The outlandish circumstances we enjoy in Forrest Gump are able to be enjoyed because Forrest’s story isn’t supposed to be real on any level. It’s a complete fantasy that happens to intersect with actual moments and people in history. The Butler, by contrast, is supposed to be grounded in reality, and because we aren’t familiar enough with Eugene Allen’s story to ascertain how much of this is supposed to be real, we assume it’s at least trying to give us something resembling the truth in more than concept. In short, the expectation bubble is completely different, and we want a story that feels like it belongs in the bubble presented. Unfortunately, every time the magical transporting son of the butler appears at key moments of the front lines of the civil rights movement (in a clear attempt to educate rather than humanize or explore, mind you...yawn), we are knocked out of the bubble. Of course, humanizing people in stories isn’t Daniels’ strength...he prefers to go for the jugular, to shock an audience into awareness. Here it does grave disservice to what impact the movie might have had if it were simply told honestly and better. Focusing on any one of those moments in history could have made the point that needed to be made about the relationship between the son and the father, and by trimming down the number of Where in the World Is Black Power vignettes more time could have been spent expanding and maturing the characters and the story overall. Of course, it’s hard to make a case that the butler would have had much to do with these moments specifically in real life, but that’s why, once you decide you’re going to fictionalize it all anyway, you hire a better screenwriter than Danny Strong. I would have settled for a more Remains of the Day approach to this story than the mish mash of After School Specials I was subjected to in this film.

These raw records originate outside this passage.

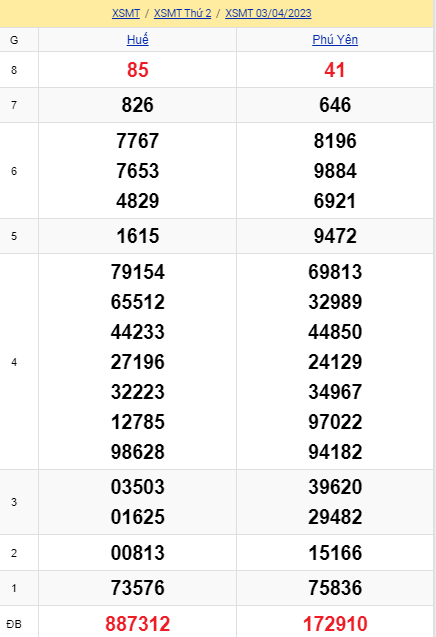Screen dimensions: 436x637
Task: Select Phú Yên prize 5 number 9472
Action: [x=335, y=236]
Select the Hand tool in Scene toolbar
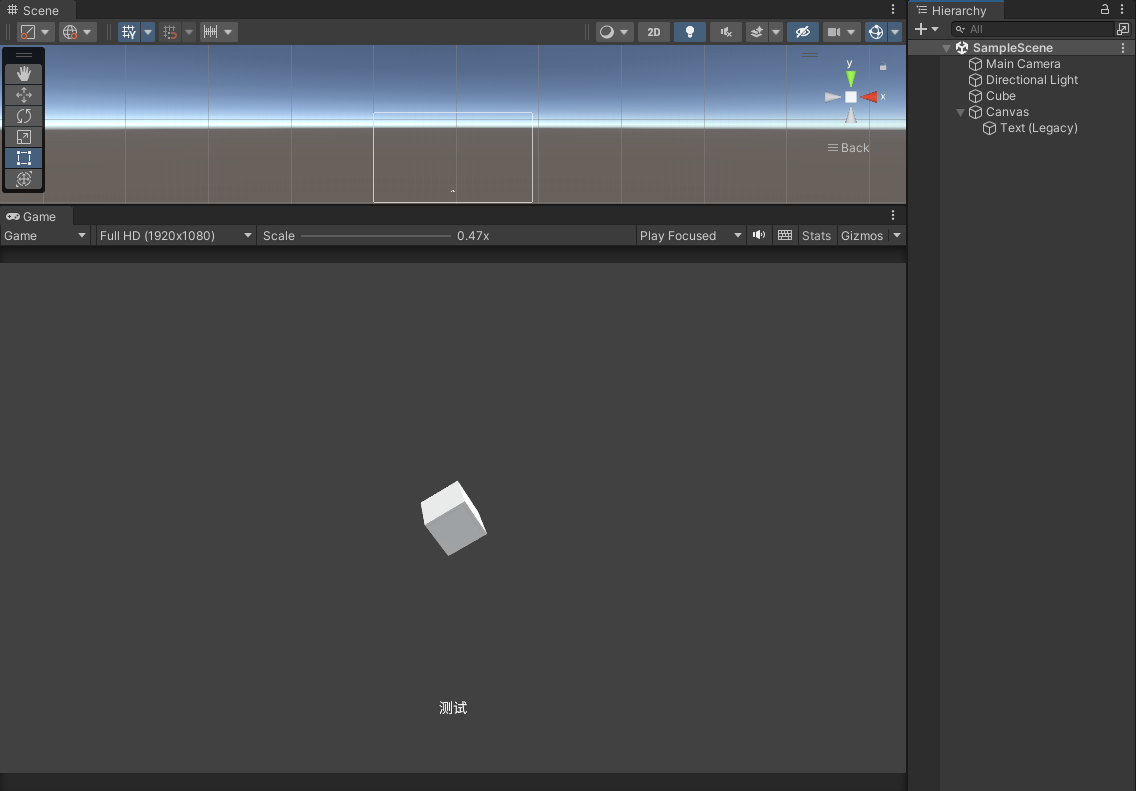 tap(24, 74)
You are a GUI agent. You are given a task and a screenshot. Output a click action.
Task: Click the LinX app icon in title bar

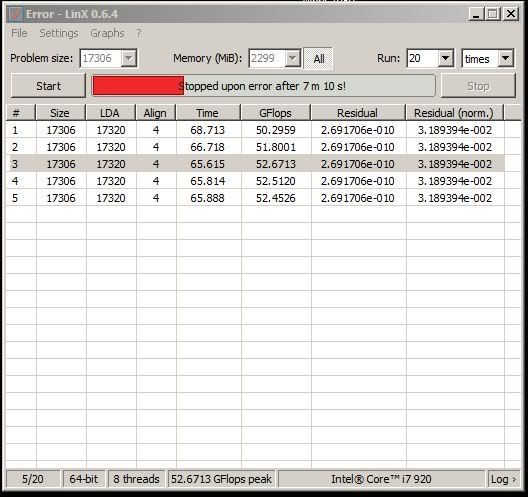pos(15,14)
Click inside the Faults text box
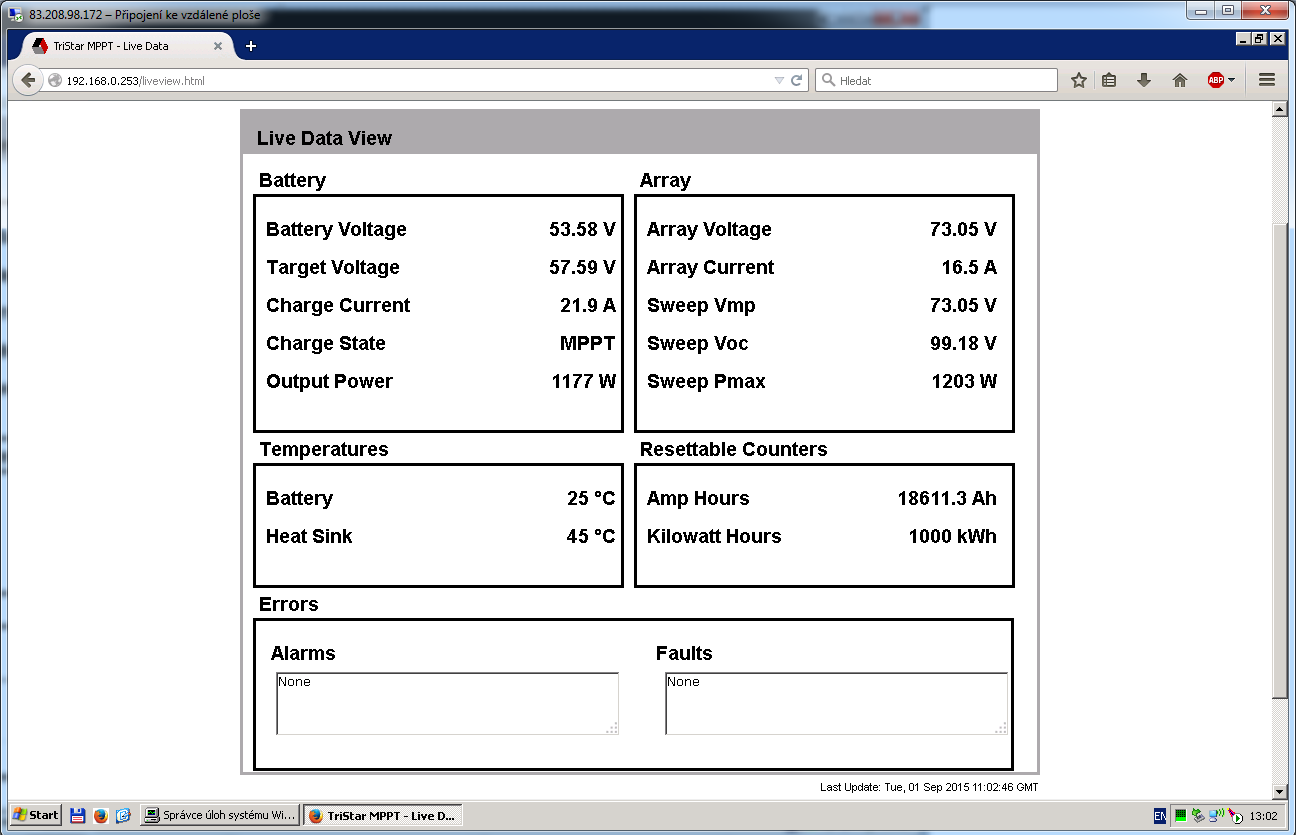1297x835 pixels. pos(835,704)
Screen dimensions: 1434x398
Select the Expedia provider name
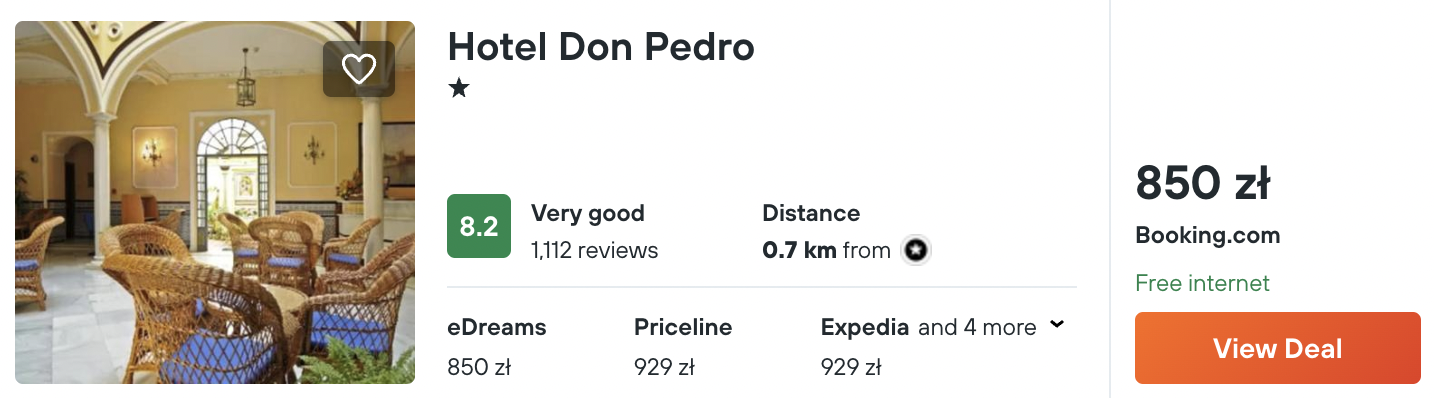(x=865, y=327)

The Butler is a case of a film that means well, but is doing too much to get any one of the parts right. Is it worth seeing? I think so, though it depends on how much you want to spend on a film that’s flawed to high heaven and having an answer when white people stop you in stores to ask you if you saw it for the next month. And seriously: did we need another so-so film about black servants, no matter how genuine their story might be? That’s a lot of time and money on a story you mostly fictionalized anyway. I mean, “The Help” isn’t even cold to white people yet.